When I dug a little deeper, I noticed that there has even been research on the positive effects of aesthetic arrangement in experimental work. A group of South Korean researchers have claimed that older people who garden regularly have better mental health, broadly speaking, and lower experiences of cognitive impairment (they also get more buff). Japanese researchers have also claimed, based on two test subjects, that the traditional flower-arranging method of ikebana has direct benefits for stabilizing emotions and decreasing anxiety.
Image: Thomas van den Berg/Noio
I’m as cynical as they come with these things. But it is hard to fight the feeling that I am less stressed out when I am placing plants on the abandoned landscapes of Cloud Gardens, which came out of early access this year. Like Unpacking and Dorfromantik, it is driven by a small set of game mechanics, but is generally about the cause-and-effect relations of growing plants on the structures that used to support a long-gone humanity. My most common thoughts while playing the game are not about how to optimally grow things. Instead, I am wondering what hanging vines would look like draped across that road sign. I think about how a small cactus grove might spin up out of a pile of tires. It is the sum total of the shape of the object, much like a flower arrangement, that I am pursuing, and I use the game mechanics to guide me there without too much overbearing intervention.

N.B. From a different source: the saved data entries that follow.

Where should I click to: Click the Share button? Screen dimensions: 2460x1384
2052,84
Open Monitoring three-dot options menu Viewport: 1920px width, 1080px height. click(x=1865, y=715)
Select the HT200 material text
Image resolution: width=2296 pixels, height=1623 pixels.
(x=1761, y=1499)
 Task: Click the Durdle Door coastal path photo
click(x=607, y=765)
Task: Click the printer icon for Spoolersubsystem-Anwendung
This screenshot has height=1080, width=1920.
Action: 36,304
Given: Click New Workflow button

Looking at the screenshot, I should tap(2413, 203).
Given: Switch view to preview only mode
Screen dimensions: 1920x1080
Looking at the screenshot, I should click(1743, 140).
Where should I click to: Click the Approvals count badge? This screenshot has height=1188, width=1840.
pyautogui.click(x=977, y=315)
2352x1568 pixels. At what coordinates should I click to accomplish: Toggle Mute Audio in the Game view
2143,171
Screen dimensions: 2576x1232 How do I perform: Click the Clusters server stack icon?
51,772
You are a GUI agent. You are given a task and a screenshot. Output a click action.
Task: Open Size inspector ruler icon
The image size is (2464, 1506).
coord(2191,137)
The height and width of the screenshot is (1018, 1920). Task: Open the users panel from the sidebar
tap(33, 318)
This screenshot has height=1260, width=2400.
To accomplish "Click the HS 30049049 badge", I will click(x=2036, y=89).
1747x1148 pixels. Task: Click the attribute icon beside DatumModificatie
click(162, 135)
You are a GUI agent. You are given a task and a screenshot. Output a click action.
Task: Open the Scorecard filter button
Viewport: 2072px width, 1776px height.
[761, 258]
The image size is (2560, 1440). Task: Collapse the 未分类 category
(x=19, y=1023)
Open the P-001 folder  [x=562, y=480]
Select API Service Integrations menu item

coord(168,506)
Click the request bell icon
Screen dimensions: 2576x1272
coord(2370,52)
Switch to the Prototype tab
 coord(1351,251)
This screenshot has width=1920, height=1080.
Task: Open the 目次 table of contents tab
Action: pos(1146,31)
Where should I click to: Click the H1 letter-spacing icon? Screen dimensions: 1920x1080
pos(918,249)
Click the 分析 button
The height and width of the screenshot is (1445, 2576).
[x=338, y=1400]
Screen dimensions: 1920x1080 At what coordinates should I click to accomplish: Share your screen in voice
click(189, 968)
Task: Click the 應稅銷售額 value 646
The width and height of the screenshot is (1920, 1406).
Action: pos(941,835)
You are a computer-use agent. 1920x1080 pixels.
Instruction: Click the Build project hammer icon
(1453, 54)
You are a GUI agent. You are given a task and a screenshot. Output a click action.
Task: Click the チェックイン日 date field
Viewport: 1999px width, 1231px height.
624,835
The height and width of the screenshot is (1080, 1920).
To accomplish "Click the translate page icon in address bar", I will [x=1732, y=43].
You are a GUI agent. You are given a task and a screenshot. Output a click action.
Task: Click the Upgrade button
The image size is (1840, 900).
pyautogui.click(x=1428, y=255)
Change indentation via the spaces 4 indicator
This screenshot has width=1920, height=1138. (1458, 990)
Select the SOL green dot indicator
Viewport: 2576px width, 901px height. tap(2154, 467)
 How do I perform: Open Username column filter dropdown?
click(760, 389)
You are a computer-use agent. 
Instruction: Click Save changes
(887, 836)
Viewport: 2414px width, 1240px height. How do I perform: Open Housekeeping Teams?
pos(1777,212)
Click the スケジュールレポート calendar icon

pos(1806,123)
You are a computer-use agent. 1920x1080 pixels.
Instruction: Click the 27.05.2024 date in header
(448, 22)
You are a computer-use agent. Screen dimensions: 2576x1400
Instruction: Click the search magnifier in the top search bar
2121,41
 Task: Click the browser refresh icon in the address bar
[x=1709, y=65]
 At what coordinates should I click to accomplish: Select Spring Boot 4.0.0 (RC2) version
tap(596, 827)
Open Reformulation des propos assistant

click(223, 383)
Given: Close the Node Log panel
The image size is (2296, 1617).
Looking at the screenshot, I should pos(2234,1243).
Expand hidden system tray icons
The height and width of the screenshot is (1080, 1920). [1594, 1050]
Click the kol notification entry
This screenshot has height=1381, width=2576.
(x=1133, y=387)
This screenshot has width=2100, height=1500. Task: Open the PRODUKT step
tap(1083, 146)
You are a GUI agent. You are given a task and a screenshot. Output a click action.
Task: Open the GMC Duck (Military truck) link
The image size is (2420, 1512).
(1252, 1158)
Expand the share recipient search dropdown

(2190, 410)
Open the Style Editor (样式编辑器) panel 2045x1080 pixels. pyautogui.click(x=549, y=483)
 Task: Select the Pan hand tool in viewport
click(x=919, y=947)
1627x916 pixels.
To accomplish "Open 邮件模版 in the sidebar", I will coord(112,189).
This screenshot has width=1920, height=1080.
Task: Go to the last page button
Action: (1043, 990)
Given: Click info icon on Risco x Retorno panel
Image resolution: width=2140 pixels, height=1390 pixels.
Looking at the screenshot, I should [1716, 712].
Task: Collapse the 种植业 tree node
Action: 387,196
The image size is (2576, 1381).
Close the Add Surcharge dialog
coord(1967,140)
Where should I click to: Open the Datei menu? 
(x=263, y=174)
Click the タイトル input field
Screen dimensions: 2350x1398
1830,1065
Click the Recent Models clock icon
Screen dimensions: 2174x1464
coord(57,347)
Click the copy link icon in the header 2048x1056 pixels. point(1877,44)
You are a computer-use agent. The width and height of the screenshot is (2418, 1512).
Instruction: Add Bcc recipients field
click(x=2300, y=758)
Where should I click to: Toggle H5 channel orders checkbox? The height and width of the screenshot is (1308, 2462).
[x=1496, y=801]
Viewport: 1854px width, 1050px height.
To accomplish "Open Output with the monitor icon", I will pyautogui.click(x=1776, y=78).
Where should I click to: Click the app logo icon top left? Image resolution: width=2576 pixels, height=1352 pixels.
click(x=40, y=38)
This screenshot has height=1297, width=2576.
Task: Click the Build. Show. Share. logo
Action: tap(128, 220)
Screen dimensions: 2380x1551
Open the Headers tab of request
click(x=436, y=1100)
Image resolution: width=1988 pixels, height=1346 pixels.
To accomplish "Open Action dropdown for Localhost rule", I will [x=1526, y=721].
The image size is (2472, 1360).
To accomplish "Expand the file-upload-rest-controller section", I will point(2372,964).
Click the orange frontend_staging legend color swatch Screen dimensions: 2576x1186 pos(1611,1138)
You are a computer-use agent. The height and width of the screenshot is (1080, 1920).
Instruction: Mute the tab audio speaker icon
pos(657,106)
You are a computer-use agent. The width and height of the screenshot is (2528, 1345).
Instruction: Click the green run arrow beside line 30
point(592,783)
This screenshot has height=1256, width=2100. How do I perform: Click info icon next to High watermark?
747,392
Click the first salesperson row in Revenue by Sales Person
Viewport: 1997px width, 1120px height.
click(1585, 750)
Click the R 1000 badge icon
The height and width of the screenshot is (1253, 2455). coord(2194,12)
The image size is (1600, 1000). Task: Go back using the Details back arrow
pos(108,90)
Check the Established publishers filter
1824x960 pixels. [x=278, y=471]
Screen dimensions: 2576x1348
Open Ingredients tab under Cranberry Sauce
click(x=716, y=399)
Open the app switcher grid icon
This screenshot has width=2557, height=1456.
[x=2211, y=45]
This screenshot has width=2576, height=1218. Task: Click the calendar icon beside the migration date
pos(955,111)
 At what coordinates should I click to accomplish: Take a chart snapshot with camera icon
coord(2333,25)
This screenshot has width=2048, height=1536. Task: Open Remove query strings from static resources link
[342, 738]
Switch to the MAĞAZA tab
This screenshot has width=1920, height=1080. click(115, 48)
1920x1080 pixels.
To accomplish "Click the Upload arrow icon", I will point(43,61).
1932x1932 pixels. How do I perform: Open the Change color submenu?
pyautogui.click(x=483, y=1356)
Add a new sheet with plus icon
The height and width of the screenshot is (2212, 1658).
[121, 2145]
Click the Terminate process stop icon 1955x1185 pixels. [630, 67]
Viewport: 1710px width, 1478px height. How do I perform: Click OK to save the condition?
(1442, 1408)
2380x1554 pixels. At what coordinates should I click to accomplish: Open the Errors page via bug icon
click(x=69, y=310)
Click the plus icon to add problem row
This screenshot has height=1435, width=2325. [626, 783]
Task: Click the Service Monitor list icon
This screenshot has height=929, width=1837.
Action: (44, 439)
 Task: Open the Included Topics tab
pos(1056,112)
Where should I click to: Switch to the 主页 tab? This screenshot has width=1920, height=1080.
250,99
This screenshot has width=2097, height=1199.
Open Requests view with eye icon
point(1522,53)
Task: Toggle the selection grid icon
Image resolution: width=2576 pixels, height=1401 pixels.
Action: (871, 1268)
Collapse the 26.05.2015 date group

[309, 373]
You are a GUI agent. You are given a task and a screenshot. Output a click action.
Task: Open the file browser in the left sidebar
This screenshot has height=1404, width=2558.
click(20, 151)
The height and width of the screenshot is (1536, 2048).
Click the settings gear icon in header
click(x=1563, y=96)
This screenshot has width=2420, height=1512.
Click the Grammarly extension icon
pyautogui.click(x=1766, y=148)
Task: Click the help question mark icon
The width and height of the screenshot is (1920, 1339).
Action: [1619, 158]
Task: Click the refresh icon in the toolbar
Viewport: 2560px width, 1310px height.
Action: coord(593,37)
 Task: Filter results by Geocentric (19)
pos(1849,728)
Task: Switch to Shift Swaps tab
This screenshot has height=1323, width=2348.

We might also think about Townscaper, a strange little game where you just plorp a town together based on your aesthetic whims. It is a game that allows you to explore your feelings about how a small world might grow, and it might be the “core” experience of a placement game in that its sole concern is freeing you to arrange and manipulate to your heart’s content.
It’s impossible for me to say why these games rose to such prominence over the past couple years, and why they seemed to hit so hard in 2021 in particular. Maybe many of us are feeling like we’ve lost control, and these games give a little bit back. Or maybe it’s that these games give us a quiet respite from the violence and confrontation and in-your-face explosions that are so central to the wider video game culture. I can’t say. But I do know that I have spent a lot of time with placement games this year, and I’m hoping that they build and expand from here, like a little map or a reedy vine.